The novel COVID-19 coronavirus outbreak has impacted the lives of billions of people. Cities, states, and countries have taken actions to try and limit its spread. The countermeasures have caused worldwide economic activity to slow significantly.
Apple (NASDAQ:AAPL) has seen its share price decrease roughly 25% from its high. Let's consider if the drop makes this stock a bargain.
Major challenges still exist
The coronavirus started spreading in Wuhan, China. As a result, many manufacturers in and around the region shut down operations. The strict measures carried out appear to have slowed the spread in the area. There are now more new cases of coronavirus outside of China than inside.
Apple conducts a significant amount of product assembly in China, and the shutdowns hampered its production capabilities. Additionally, to reduce the spread of the virus, Apple temporarily closed its retail stores in China. A one-two punch of considerable proportions.
Now, for the same reason, it has closed all retail stores outside of China. The impact will result in Apple missing its quarterly revenue guidance and maybe worse.
Importantly, one of its major suppliers expects to resume normal production by the end of March, and Apple was able to reopen all retail locations in China.
A resilient portfolio of products and services
In a statement released on Feb. 17, the company said, "Apple is fundamentally strong, and this disruption to our business is only temporary." Strong is an understatement here. Apple has over $200 billion in cash and marketable securities on its balance sheet, with roughly $93 billion in low-cost debt.
What's more, the Cupertino, California, company has a portfolio of products and services that's been delighting customers for decades. When the pandemic has run its course, its loyal customer base will almost certainly return with enthusiasm.
Apple's AirPods Pro are absolutely on fire. Even before the coronavirus restricted supply chains, the wireless noise-canceling headphones were selling out of major retailers. The public well received the release of the new generation of iPhones last September. Its services segment, now with Apple TV+, Apple Card, Apple Arcade, Apple Music, and others, is growing double digits annually.
Finally, there are a couple of potential new products that are rumored to be in the pipeline. First is a 5G iPhone, which could spark a substantial increase in revenue. Then, a lower-cost phone, which will help Apple gain market share in emerging markets. The two would come at a time when smartphone owners around the world are in a prime upgrade window.
Doing the right thing
Apple was one of the first major retailers to close its brick-and-mortar stores to help slow the spread of the coronavirus, while continuing to pay staff. Certainly, this decision will cause sales to decrease, while keeping expenses elevated.
Moreover, Apple will be allowing customers who are facing difficulties to miss their March Apple Card payment without incurring any penalties or interest charges. Undoubtedly, the public will appreciate the deferment as it is grappling with the consequences of a global pandemic.
Overall, faced with extremely challenging circumstances, Apple seems to be making all the right choices, saying all the right things, and taking all the right actions. These measures show it is cultivating long-term customer relationships, which is desirable for investors.
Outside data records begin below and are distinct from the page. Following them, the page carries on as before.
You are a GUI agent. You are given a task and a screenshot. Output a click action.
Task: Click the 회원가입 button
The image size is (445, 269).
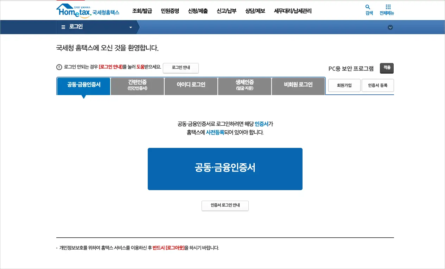pos(344,85)
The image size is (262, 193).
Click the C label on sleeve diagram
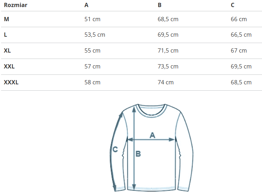coord(115,150)
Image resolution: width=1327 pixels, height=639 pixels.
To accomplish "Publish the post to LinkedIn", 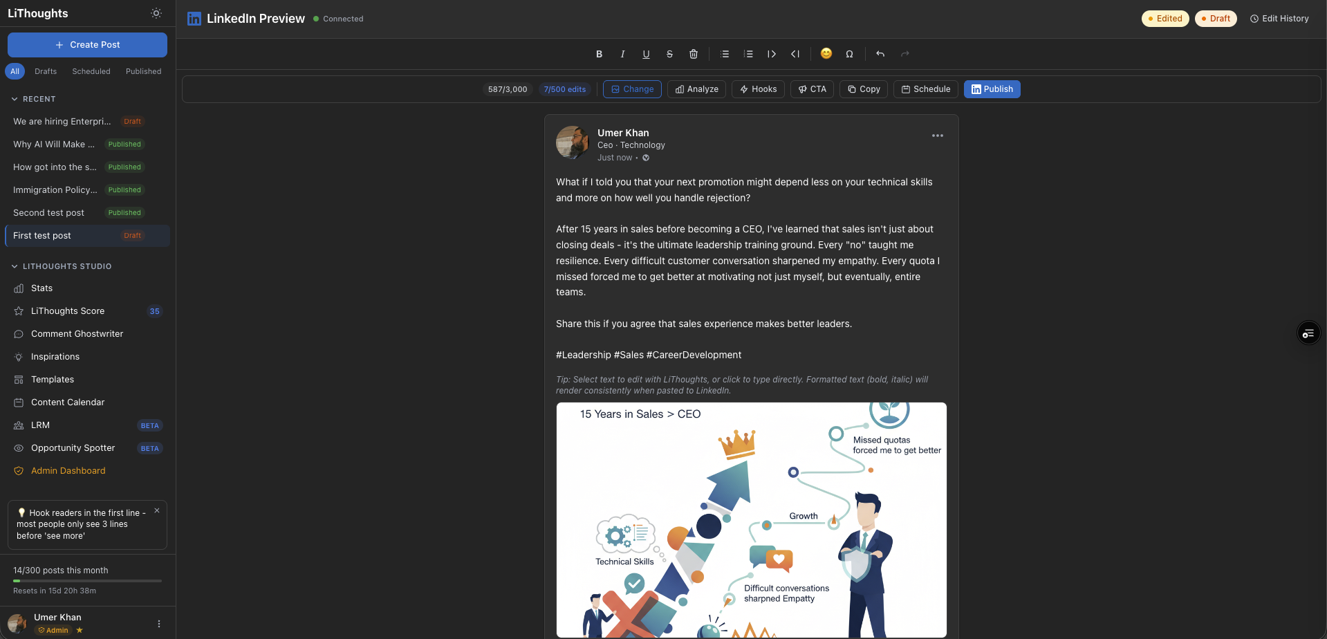I will click(992, 89).
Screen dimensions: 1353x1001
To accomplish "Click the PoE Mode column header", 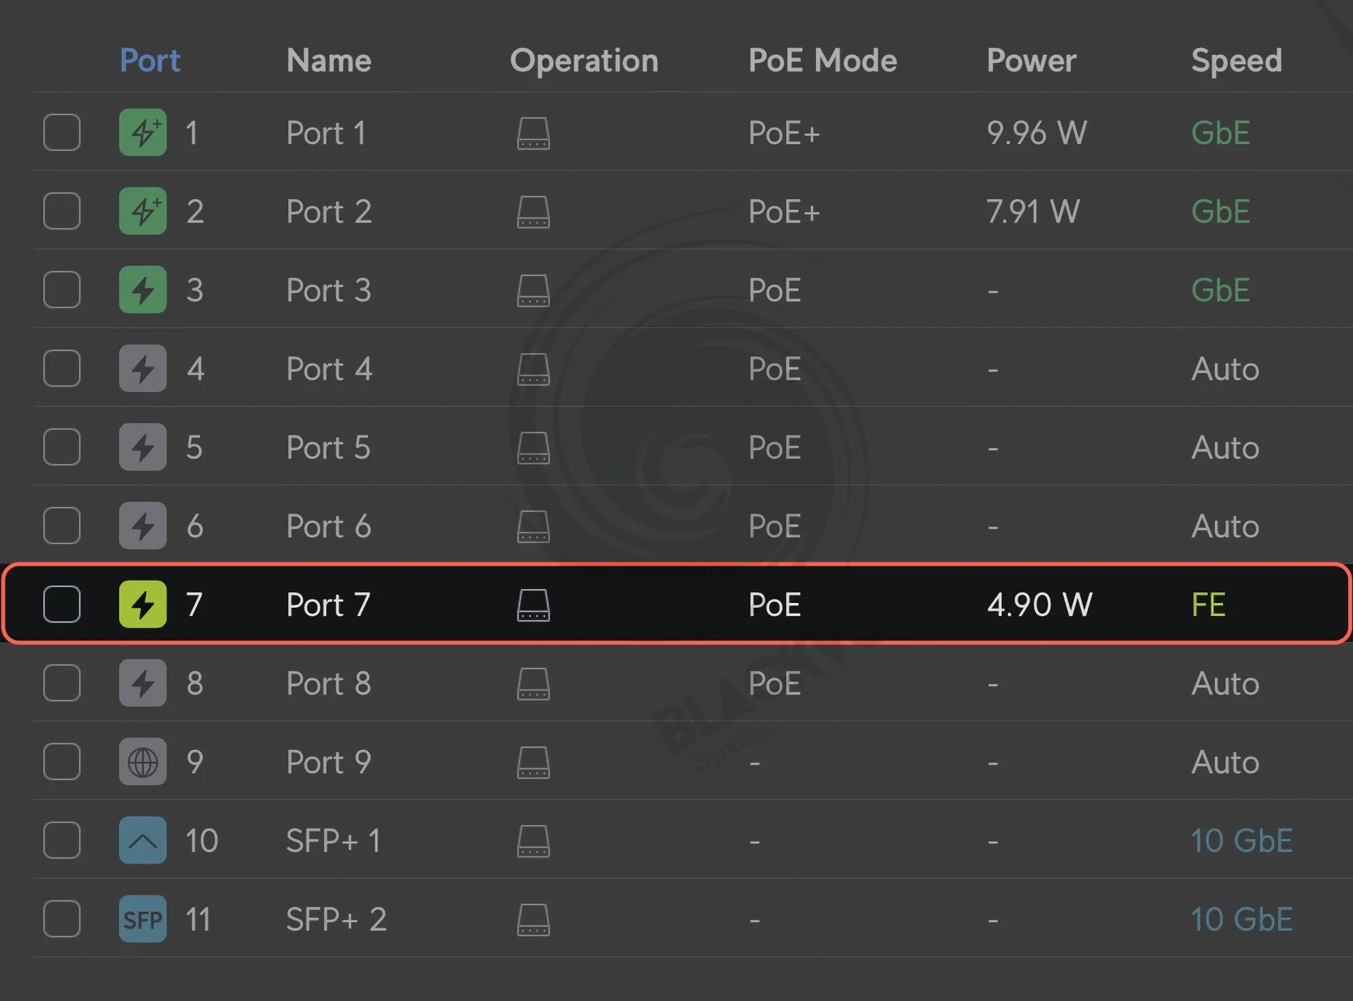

Built-up customer loyalty is one way a company can sustainably grow revenue at good profit margins.
What this means for investors
The next few months will surely be a challenging time. Instinctually, the reaction may be to put cash into extremely safe assets. However, these are precisely the type of scenarios that cause high-quality stocks to be selling at discount prices.
Long-term investors should be looking to buy shares of this tech stock. Admittedly, volatility will likely continue in the short run. Therefore, break up your desired allocation to several pieces and dollar-cost-average your way into this tech stock.